In the oral history, he recalled the early days of Polebridge.
“There wasn’t much there in the early days. The store was there, and that was about it. Polebridge, where all the lots are, was a big hay meadow,” he said.
There were plenty of outdoor adventures and hunting stories over the years.
One day, Downes followed tracks of an elk and the bootprints of what he assumed to be hunters across the family property. Ultimately, he saw evidence that an elk had been shot, but nary a hunter in sight. He suddenly realized, too late, that a grizzly bear had claimed the carcass.
Downes said as soon as he made eye contact with the bear, the animal charged. At first, a thick stand of lodgepole pines thwarted the grizzly’s advance.

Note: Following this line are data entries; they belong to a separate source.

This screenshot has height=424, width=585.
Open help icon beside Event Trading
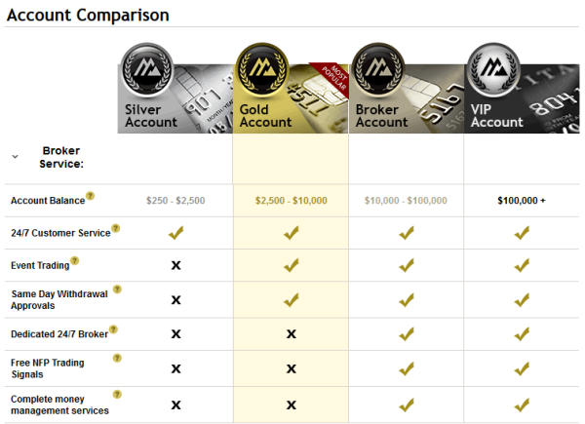pos(75,260)
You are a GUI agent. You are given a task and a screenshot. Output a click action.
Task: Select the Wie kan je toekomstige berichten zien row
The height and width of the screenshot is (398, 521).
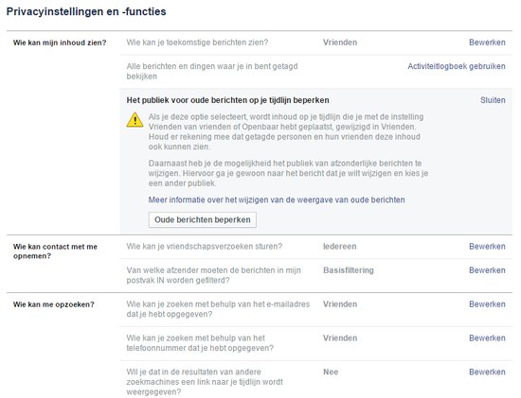(316, 43)
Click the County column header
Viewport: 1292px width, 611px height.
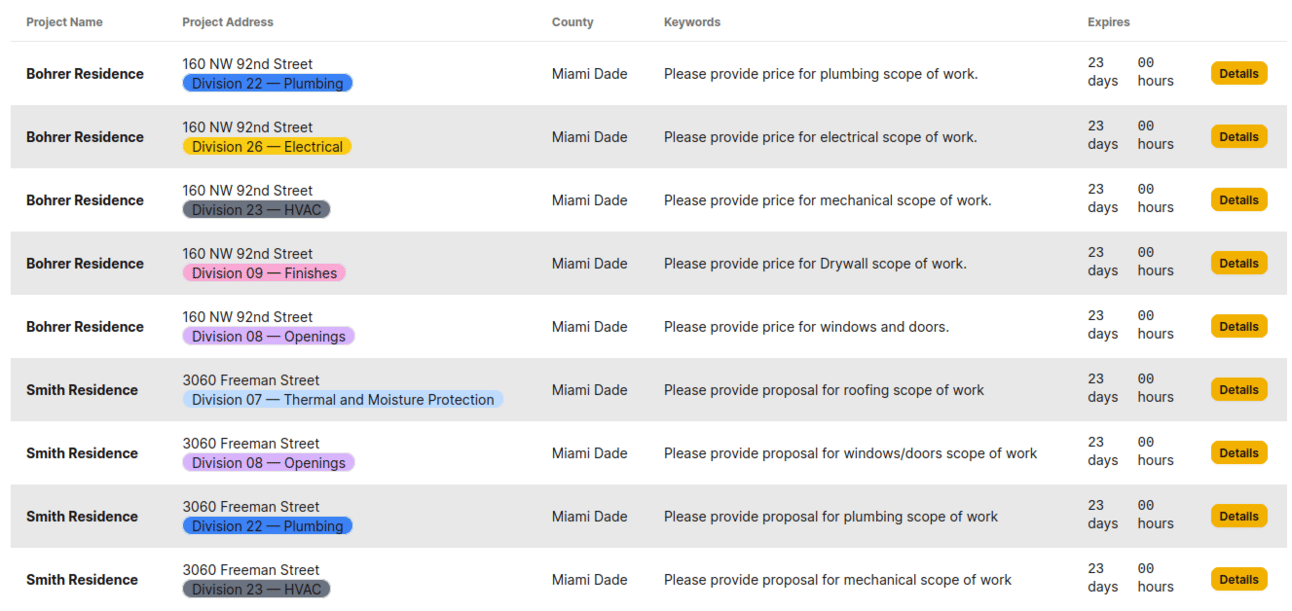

But then the bear found an opening and quickly approached to within about 30 feet.
“I shot it in the neck,” he recalled. “It didn’t die right away. He stood up and was grabbing at the lodgepoles and then fell over dead.”
In 2020, 68 years after serving Downes received his Army of Occupation Medal. The medal was created in the aftermath of World War II to recognize those who had performed occupation service in either Germany, Italy, Austria or Japan.

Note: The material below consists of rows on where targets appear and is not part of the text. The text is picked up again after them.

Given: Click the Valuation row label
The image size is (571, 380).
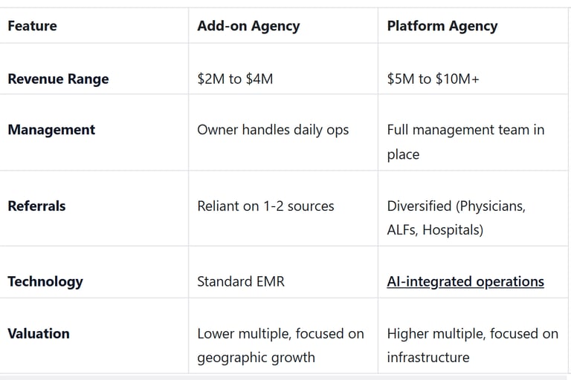Looking at the screenshot, I should coord(39,333).
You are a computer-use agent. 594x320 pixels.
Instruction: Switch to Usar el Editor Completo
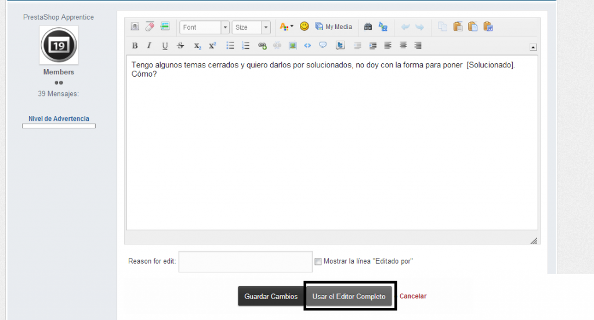(349, 296)
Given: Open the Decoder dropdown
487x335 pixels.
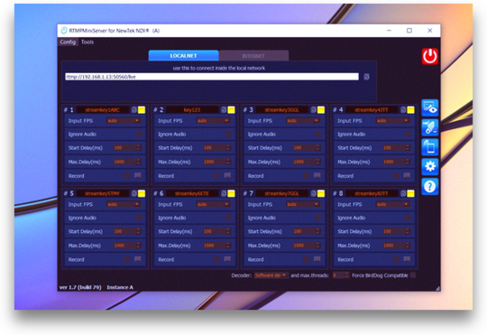Looking at the screenshot, I should [x=271, y=275].
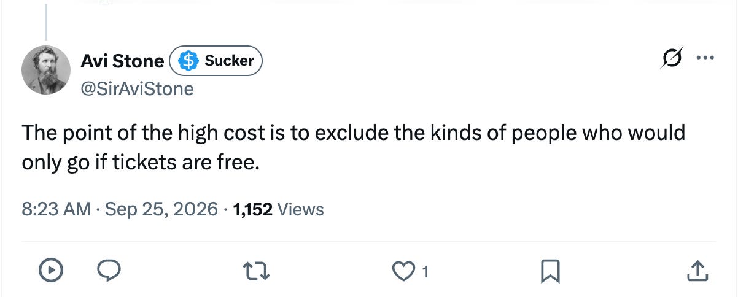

Columbia Falls native Tom Countryman, a retired Naval Hospital Corpsman Master Chief, was able to secure it for Downes.
Downes was an excellent sharpshooter and but he was drafted and sent overseas. He landed in Casablanca, Morocco and eventually served in Italy and Germany.
“I wouldn’t take a million dollars for the experience and I wouldn’t give 10 cents to do it again,” he said with a laugh in a 2020 interview.
Services for Downes have not been finalized.